O Acordo de Paris, principal tratado internacional para combater a crise climática, completa 10 anos nesta sexta-feira (12), marcando um momento histórico desde sua adoção na COP21, em 2015. A Organização das Nações Unidas (ONU) alerta que o planeta continua distante de limitar o aquecimento global a 1,5 graus Celsius, um ponto crítico para evitar impactos severos e irreversíveis. De acordo com o Painel Intergovernamental sobre Mudanças Climáticas (IPCC), as emissões globais precisam cair 43% até 2030 para manter essa meta viável. Países são pressionados a fortalecer suas Contribuições Nacionalmente Determinadas (NDCs) e acelerar a transição para economias de baixo carbono. O secretário-geral da ONU, António Guterres, destacou que o acordo está funcionando, reduzindo a trajetória de aquecimento de um cenário de mais de 4°C para cerca de 2,5°C, mas enfatizou a urgência de ações mais rápidas. Ele mencionou que os últimos dez anos foram os mais quentes registrados, com tragédias humanas, destruição ecológica e crises econômicas em evidência.
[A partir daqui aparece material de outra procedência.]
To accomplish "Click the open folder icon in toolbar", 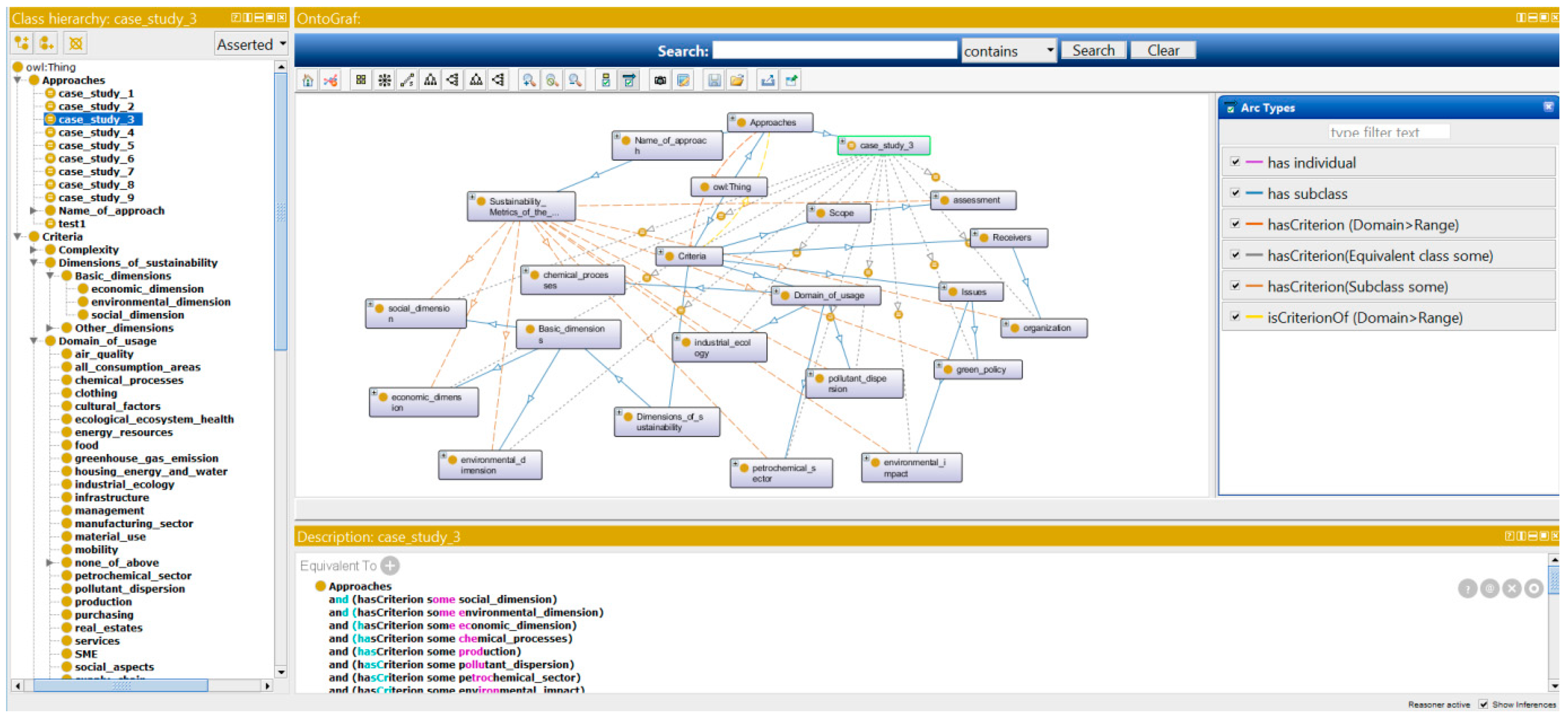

O presidente da COP30, embaixador André Corrêa do Lago, afirmou que o tratado foi decisivo para destravar a ação climática em um momento crítico, mudando a dinâmica global contra as mudanças climáticas. Ele observou que, graças aos esforços desde 2015, o mundo evitou um aumento de 4°C, mas ainda precisa evitar ultrapassar 1,5°C. Christiana Figueres, secretária executiva da Convenção-Quadro das Nações Unidas sobre a Mudança do Clima (UNFCCC) na época da criação do acordo, expressou pessimismo, afirmando que é tarde para resolver completamente a crise, mas possível mitigar os piores impactos por meio de reduções responsáveis de emissões e regeneração de ecossistemas. Guterres, por sua vez, apontou a unidade na COP30, em Belém, como fonte de esperança, defendendo um plano de aceleração para preencher lacunas em ambição, adaptação e financiamento.
Adotado por 195 Estados e em vigor desde 2016, o Acordo de Paris estabelece compromissos globais vinculantes para conter a crise climática, com ciclos de cinco anos para atualização de planos nacionais que incluem redução de emissões, estratégias de adaptação e rumos para neutralidade de carbono. A cooperação internacional é central, especialmente para apoiar países em desenvolvimento, mais vulneráveis e com menor responsabilidade histórica pelas emissões. Países desenvolvidos devem liderar em financiamento climático, transferência de tecnologia e capacitação. O Quadro de Transparência Reforçado, obrigatório desde 2024, exige relatórios de ações e progressos, alimentando o balanço global para avaliar metas coletivas.